What is needed: Look through the material below for "teilen". Copy every line that contains it.
= Beginning of Section =
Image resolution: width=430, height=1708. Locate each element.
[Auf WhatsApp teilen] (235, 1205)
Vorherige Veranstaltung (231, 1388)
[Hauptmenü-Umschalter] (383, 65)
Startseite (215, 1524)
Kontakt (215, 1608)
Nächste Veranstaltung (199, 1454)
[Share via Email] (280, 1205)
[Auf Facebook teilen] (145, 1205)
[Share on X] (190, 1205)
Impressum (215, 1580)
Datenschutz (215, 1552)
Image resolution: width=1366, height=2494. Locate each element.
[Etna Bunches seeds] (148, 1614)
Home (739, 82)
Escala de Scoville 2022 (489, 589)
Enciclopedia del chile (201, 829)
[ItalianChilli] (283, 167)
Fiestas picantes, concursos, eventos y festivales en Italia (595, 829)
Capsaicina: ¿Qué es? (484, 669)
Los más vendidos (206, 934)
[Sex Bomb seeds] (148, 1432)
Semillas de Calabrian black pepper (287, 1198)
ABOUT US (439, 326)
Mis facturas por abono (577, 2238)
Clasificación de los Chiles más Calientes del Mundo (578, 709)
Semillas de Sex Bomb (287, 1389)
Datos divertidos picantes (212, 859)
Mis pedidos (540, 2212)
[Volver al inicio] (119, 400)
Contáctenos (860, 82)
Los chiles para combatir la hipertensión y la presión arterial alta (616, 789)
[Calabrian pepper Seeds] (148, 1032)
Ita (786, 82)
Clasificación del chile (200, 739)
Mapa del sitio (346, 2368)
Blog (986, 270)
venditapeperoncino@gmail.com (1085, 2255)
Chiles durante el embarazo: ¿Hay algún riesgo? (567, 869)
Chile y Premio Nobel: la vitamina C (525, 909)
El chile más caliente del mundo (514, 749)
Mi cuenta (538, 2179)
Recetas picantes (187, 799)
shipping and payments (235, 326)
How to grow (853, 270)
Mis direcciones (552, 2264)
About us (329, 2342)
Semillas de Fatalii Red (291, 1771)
= End of Section =
Result of the task:
[Auf WhatsApp teilen] (235, 1205)
[Auf Facebook teilen] (145, 1205)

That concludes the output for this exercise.